Sort results on replica, merge on envd #30558

antiguru · 2024-11-19T13:06:44Z

Sort results on replica, merge on environmentd.

Previously, we'd sort data only on evironmentd, which would cause it to consume more CPU than necessary. This change moves some of the sorting to clusterd, and only leaves the last merge step on environmentd.

The PR selects a minimal approach, and leaves most of the code related to result finishing untouched. It introduces an invariant that peek results must always be sorted according to the finishing, anything else will lead to undefined results. However, there's nothing that enforces the results to be sorted with the same ordering, which is potentially bad. Inside environmentd, it uses a simple heap to combine $k$ sorted runs into a single permutation map.

The interfaces to RowCollection (new, sorted_view) now take a &[ColumnOrder], and internally the implementation picks the right comparison function. If the column order slice is empty, it'll skip decoding the rows and directly defer to the tiebreaker.

The PR moves the RowCollection type into mz-expr, which isn't ideal. This is required because the ColumnOrder type is defined here, and we'd like to pass it to the constructor of the type. Alternatives would be to have a function here that passes the correct comparison function to RowCollection, but that seems to be strictly worse than moving the type.
I considered moving the type to compute-types, which seems a better fit, but not all uses of RowCollection depend on compute-types.
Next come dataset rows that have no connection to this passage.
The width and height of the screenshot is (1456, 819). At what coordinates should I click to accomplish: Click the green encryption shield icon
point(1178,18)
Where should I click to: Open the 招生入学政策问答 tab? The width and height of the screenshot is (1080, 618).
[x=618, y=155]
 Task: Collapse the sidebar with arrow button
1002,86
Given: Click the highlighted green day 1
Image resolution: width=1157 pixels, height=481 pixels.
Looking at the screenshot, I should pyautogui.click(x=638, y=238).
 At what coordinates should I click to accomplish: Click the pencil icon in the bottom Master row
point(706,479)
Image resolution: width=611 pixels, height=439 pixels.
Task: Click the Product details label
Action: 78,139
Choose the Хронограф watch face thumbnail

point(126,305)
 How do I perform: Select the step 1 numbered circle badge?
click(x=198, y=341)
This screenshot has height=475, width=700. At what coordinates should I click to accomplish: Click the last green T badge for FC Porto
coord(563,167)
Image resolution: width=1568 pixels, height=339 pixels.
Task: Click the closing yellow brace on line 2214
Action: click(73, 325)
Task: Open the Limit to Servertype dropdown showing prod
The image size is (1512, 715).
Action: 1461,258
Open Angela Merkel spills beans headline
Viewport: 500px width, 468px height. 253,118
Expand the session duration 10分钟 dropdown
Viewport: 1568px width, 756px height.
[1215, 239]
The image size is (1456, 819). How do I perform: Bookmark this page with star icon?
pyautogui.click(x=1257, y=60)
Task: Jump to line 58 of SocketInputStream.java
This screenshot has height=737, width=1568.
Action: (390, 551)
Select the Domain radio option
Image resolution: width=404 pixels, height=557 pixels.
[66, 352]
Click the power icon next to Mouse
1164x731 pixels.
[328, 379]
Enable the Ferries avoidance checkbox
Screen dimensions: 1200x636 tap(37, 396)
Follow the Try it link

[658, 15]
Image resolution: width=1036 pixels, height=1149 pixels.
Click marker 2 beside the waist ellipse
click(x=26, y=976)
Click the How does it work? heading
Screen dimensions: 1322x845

If this is upsetting, I can think about alternatives.

This complexity for sorting on the cluster is roughly $\frac{n}{k}\cdot\log \frac{n}{k}$, where $n$ is the total number of result records, and $k$ the number of workers. The last merge step then has a time complexity of $n\cdot\log k$ to combine $k$ sorted runs into one.

Follow-up items include:

Avoid a single Bytes allocation for all rows, and instead keep the individual allocations.
Assert that all RowCollections are sorted equally.
Move the binary heap into an iterator to avoid materializing the sorted view permutation.

Tips to the reviewer

Don't look at individual commits.

Checklist

This PR has adequate test coverage / QA involvement has been duly considered. (trigger-ci for additional test/nightly runs)
This PR has an associated up-to-date design doc, is a design doc (template), or is sufficiently small to not require a design.
If this PR evolves an existing $T ⇔ Proto$T mapping (possibly in a backwards-incompatible way), then it is tagged with a T-proto label.
If this PR will require changes to cloud orchestration or tests, there is a companion cloud PR to account for those changes that is tagged with the release-blocker label (example).
If this PR includes major user-facing behavior changes, I have pinged the relevant PM to schedule a changelog post.

ParkMyCar

Woohoo! Love to see this happening. IMO the biggest feedback I have is enforcing the invariant that peek results must sorted at the type level, and maybe at the same time reducing the repetitiveness of creating DatumVecs and calling .sort_by(...).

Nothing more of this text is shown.